Resisting Structural Evil: Love as Ecological-Economic Vocation (Fortress Press, 2013)

The increasingly pressing situation of Planet Earth poses urgent ethical questions for Christians. But, as Cynthia Moe-Lobeda argues, the future of the earth is not simply a matter of protecting species and habitats but of rethinking the very meaning of Christian ethics. The earth crisis cannot be understood apart from the larger human crisis—economic equity, social values, and human purpose are bound up with the planet’s survival. In a sense, she says, the whole earth is a moral community.

Reorienting Christian ethics from its usual anthropocentrism to an ecocentrism entails a new framework that Moe-Lobeda lays out in her first chapters, culminating in a creative rethinking of how it is that we understand morally. With this “moral epistemology” in place, she unfolds her notion of “moral vision” and applies it to the present situation in a full-fledged earth-honoring, justice-seeking Christian ethical stance.

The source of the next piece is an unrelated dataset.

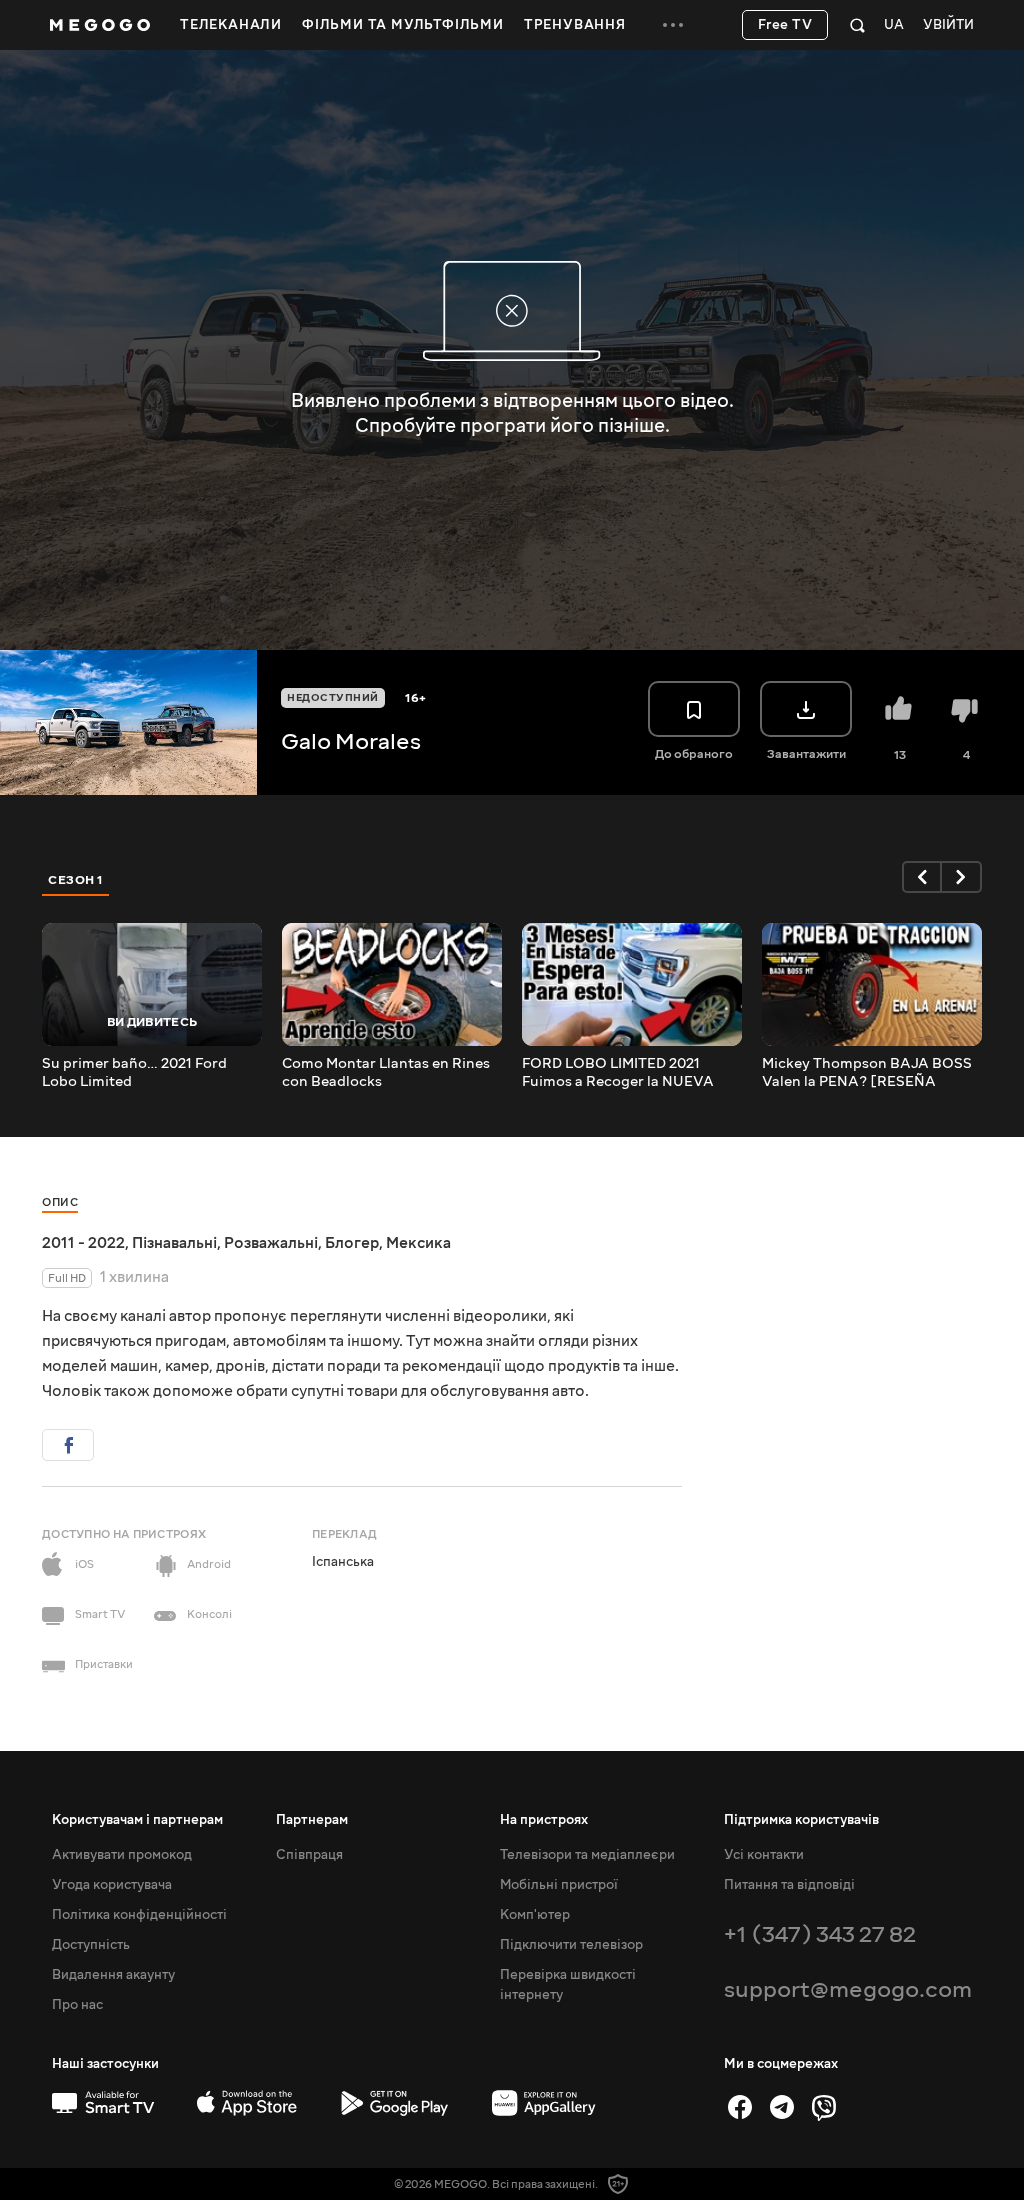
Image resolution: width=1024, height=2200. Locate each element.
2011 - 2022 (83, 1243)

Cynthia Moe-Lobeda has lectured or consulted in Africa, Asia, Europe, Latin America, and many parts of North America in theology and matters of climate justice, economic justice, environmental racism, economic globalization, moral agency, public church, and eco-feminist theology. She is author of Healing a Broken World: Globalization and God (Fortress, 2002), Public Church: For the Life of the World(Fortress, 2004), and numerous articles and chapters. She is co-author of The Bible and Ethics: A New Conversation (Fortress, 20187), Francis and the Foolishness of God (Orbis, 1993), and Say to this Mountain: Mark’s Story of Discipleship (Orbis, 1996). Cynthia is a member of the Eco-Reformation Speakers Bureau.